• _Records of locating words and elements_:
^^^^^^^^^^^^^^^^
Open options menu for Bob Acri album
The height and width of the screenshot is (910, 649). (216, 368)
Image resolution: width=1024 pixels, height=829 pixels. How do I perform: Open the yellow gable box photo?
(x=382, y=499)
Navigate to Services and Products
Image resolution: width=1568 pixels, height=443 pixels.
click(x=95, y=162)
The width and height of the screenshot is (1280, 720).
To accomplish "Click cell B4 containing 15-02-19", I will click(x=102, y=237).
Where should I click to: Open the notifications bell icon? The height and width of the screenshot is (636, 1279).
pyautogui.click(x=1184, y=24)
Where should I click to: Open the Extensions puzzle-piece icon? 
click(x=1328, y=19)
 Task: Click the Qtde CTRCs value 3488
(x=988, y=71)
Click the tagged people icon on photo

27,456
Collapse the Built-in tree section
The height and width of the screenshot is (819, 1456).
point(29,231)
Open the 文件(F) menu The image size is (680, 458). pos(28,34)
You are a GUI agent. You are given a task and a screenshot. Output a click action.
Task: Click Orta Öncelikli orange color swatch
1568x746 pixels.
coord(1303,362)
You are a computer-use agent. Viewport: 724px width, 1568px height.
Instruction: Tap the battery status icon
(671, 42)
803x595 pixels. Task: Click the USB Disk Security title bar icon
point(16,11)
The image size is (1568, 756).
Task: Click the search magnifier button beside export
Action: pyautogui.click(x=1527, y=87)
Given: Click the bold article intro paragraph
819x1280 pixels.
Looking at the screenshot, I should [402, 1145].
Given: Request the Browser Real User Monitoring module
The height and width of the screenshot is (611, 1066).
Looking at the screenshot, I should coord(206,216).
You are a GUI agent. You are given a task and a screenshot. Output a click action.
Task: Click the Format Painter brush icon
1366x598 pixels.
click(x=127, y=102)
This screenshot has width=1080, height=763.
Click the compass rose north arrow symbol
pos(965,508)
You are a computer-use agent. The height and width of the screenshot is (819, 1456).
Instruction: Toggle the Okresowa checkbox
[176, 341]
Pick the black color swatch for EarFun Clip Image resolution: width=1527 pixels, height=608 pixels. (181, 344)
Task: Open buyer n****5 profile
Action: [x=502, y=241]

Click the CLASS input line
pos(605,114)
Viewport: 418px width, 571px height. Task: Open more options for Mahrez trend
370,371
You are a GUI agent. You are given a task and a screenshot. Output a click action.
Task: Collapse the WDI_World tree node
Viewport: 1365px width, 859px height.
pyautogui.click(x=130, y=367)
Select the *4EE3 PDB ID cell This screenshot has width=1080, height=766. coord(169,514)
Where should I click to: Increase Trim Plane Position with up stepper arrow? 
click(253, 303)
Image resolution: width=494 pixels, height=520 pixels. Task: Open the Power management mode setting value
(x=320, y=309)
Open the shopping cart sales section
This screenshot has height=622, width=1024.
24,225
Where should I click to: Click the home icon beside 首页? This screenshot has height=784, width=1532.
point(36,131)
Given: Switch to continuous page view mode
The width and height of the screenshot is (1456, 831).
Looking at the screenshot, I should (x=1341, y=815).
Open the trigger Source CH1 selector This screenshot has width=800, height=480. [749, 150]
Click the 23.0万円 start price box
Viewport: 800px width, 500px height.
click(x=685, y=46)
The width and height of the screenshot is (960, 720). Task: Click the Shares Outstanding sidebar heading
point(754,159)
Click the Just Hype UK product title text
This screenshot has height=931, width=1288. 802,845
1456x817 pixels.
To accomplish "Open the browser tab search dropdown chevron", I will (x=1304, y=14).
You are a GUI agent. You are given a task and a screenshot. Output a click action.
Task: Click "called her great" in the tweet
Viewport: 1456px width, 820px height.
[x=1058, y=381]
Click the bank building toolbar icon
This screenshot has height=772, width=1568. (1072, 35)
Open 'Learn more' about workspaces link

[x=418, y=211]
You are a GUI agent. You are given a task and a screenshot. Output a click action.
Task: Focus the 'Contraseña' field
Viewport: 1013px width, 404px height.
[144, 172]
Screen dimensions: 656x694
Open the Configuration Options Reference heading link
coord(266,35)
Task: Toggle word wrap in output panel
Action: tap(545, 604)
^^^^^^^^^^^^^^^^
• _The task_: Copy the material word for word, beginning at the line that contains "Image resolution: width=1024" and stopping after the line that contains "click(x=95, y=162)".

• _Expected answer_:
Image resolution: width=1024 pixels, height=829 pixels. How do I perform: Open the yellow gable box photo?
(x=382, y=499)
Navigate to Services and Products
Image resolution: width=1568 pixels, height=443 pixels.
click(x=95, y=162)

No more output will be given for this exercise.